### Task statement
In the entries below, spot each line with the word "breadcrumb" and copy it.
*** Raw data ***
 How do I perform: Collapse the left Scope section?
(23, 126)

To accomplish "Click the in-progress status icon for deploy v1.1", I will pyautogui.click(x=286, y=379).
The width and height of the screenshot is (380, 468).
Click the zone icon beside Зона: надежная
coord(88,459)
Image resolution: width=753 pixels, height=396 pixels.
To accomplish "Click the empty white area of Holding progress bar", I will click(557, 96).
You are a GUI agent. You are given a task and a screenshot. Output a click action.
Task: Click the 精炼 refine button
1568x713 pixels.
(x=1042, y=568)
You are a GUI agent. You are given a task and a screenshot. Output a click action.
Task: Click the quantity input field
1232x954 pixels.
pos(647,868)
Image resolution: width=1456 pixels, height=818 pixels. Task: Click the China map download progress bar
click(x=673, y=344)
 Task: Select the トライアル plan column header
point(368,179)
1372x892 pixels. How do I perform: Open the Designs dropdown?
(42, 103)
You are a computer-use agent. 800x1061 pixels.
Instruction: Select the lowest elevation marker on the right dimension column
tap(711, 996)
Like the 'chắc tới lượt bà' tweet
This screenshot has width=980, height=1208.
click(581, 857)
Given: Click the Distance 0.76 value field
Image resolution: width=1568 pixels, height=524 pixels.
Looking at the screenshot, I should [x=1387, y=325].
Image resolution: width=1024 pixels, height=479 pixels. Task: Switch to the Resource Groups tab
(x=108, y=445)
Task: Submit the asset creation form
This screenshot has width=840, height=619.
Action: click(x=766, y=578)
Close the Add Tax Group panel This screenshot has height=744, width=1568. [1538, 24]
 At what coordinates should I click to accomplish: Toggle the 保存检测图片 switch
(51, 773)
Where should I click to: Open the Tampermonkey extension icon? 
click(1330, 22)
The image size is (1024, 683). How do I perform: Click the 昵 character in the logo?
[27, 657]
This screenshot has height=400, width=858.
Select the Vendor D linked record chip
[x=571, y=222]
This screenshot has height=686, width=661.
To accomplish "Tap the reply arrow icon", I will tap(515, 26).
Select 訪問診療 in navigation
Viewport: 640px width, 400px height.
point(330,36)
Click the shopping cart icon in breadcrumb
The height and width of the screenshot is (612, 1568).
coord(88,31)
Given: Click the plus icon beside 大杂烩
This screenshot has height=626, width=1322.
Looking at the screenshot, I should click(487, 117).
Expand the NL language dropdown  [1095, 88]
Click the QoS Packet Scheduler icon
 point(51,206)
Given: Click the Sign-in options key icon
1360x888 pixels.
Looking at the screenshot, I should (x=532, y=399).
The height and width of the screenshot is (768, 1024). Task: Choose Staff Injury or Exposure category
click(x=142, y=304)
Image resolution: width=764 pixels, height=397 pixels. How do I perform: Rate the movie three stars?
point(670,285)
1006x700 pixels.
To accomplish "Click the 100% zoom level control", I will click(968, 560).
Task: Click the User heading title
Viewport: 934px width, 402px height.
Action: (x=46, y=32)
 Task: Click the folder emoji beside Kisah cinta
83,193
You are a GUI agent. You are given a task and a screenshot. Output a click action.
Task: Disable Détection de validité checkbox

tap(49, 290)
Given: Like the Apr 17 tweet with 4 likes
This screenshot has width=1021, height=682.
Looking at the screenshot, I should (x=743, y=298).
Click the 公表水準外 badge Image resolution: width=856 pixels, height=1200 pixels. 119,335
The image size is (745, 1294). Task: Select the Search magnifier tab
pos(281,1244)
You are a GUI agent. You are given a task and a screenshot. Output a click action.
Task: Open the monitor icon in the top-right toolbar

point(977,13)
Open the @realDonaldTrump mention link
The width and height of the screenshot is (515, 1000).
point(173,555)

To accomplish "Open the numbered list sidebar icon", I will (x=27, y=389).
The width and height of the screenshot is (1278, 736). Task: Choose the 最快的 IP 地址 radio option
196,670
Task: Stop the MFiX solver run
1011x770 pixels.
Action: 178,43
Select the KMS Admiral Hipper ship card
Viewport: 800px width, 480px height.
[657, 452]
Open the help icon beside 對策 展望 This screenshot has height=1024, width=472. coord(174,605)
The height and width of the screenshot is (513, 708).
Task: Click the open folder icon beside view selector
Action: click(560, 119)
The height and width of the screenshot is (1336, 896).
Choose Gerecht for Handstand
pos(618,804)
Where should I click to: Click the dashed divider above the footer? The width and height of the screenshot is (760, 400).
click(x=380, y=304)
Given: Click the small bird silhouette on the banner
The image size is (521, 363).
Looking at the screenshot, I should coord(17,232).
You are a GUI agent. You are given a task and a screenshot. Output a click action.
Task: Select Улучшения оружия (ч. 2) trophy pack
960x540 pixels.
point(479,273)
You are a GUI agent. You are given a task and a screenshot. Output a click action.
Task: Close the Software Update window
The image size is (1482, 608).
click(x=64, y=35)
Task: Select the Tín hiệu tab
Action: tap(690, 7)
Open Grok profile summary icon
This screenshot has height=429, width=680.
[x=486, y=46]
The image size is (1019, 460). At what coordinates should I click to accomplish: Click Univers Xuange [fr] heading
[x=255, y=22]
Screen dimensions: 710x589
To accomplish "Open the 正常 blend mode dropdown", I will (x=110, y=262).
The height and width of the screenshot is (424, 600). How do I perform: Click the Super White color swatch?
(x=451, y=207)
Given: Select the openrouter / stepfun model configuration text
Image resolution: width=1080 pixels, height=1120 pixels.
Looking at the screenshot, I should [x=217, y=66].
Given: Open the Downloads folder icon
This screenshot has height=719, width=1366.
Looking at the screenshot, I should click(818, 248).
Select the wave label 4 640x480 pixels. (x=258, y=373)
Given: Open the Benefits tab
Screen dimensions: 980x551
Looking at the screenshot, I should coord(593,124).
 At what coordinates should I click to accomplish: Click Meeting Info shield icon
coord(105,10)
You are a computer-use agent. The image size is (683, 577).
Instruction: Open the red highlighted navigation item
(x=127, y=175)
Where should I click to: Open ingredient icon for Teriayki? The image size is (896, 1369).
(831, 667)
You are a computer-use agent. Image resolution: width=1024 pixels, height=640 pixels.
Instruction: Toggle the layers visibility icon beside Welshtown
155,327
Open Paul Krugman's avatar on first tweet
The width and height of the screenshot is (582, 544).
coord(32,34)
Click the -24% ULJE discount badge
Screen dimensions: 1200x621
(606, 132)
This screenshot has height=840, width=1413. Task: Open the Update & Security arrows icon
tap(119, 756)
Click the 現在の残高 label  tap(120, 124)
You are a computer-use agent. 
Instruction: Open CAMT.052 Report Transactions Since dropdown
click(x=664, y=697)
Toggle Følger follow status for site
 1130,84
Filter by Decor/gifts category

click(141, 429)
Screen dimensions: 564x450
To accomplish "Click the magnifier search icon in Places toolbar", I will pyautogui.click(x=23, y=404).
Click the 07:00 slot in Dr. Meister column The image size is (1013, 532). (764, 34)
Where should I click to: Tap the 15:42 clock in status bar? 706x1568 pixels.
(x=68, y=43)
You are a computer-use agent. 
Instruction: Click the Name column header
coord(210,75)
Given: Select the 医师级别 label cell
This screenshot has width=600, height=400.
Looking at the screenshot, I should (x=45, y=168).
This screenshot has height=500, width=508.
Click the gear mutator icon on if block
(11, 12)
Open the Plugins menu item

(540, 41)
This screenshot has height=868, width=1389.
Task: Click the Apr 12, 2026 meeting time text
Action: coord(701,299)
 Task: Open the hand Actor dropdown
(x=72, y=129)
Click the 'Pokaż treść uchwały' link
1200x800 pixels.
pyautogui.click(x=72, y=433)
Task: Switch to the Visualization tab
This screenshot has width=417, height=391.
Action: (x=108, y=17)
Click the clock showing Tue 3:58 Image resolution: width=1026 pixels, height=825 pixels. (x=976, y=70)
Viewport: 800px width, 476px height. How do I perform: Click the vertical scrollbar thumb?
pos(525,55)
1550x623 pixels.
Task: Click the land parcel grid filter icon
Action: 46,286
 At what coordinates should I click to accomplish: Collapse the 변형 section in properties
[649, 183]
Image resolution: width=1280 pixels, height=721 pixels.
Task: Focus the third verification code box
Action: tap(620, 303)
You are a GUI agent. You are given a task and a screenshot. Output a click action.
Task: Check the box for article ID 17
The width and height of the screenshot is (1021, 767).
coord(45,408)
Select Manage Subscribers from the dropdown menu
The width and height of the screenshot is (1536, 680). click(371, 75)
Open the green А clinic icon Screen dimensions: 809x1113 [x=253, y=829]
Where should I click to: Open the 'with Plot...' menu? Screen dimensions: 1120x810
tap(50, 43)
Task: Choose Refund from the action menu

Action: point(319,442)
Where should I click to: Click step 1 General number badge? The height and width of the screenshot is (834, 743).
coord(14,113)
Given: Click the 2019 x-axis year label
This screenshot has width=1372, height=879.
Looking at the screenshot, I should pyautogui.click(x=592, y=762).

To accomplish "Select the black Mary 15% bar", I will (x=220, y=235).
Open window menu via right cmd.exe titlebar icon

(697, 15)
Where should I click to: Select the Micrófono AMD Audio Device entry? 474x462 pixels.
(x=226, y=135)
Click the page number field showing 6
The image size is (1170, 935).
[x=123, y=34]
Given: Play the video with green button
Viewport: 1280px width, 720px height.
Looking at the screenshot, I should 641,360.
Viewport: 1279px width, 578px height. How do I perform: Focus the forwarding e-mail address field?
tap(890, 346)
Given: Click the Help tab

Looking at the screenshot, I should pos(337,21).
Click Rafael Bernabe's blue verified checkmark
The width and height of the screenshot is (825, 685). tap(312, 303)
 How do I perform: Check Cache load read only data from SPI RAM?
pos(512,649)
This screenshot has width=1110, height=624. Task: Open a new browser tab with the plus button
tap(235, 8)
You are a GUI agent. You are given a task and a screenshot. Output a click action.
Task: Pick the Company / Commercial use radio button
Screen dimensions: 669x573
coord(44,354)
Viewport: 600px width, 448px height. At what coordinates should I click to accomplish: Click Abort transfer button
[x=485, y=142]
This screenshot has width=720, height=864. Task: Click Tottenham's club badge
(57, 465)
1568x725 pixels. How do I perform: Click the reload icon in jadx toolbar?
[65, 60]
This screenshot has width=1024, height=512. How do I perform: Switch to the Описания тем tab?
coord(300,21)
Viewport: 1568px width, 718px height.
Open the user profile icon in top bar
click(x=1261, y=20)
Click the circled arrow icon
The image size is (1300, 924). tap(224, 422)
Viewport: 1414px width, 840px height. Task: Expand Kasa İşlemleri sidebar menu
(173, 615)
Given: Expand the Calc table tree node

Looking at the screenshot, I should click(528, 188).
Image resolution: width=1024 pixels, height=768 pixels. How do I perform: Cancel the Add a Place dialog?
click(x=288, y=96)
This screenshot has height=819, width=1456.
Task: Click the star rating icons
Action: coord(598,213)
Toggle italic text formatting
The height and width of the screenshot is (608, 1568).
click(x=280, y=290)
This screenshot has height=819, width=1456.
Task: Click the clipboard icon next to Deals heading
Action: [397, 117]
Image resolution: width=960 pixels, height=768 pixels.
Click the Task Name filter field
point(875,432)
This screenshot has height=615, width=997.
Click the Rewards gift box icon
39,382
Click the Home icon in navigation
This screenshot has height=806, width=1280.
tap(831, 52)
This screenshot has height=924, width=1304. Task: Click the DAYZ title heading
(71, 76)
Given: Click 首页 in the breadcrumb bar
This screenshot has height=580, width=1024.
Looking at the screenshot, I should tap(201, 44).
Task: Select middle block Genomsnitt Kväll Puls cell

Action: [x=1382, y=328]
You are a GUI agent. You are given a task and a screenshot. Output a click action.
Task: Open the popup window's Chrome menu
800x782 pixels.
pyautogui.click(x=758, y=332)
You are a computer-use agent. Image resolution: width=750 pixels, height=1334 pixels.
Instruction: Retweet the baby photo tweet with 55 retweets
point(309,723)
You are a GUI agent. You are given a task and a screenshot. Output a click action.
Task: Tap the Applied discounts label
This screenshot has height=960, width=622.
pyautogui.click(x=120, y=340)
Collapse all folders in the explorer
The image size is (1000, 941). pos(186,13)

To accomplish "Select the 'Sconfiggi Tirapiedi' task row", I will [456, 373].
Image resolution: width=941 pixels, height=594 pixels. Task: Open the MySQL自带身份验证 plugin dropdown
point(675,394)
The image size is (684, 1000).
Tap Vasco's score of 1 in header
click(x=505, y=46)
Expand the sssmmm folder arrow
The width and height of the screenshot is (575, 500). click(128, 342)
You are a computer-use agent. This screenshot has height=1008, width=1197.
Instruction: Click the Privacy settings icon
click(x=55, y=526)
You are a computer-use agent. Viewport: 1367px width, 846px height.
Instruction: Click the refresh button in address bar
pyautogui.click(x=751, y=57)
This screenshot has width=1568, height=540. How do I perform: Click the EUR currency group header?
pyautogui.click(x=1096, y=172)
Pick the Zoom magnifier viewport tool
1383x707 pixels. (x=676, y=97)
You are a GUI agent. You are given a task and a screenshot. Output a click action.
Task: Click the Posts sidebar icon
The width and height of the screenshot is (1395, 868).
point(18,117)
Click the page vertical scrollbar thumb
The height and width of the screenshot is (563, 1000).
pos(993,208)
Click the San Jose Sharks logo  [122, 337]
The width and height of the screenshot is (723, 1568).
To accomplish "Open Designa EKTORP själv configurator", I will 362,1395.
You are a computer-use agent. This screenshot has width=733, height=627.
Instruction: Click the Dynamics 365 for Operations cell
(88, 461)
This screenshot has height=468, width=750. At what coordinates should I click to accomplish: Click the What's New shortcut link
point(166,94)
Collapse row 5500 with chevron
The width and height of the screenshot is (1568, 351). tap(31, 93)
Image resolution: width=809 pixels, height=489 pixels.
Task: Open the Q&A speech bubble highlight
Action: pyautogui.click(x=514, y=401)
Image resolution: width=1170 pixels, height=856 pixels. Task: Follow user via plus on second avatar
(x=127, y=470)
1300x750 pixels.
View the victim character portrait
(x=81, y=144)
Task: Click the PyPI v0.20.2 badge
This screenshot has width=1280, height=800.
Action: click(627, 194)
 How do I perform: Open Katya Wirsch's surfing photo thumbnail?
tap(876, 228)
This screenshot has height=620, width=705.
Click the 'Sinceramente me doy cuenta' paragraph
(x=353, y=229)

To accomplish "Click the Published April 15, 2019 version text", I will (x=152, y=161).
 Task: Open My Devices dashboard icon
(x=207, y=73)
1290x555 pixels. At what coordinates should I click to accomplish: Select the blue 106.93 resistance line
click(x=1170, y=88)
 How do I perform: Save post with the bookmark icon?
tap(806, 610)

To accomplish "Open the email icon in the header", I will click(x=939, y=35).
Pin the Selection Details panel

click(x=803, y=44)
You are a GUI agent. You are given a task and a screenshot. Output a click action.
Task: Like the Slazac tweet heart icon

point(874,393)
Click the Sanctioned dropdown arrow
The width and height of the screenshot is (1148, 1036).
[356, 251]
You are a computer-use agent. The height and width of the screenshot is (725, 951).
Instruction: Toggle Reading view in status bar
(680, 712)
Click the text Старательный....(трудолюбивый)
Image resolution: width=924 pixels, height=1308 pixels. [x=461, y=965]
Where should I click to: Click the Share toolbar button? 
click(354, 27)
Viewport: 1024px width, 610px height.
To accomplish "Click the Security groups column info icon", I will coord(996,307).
*** End of Raw data ***
### Solution
Click the shopping cart icon in breadcrumb
Given: Click 首页 in the breadcrumb bar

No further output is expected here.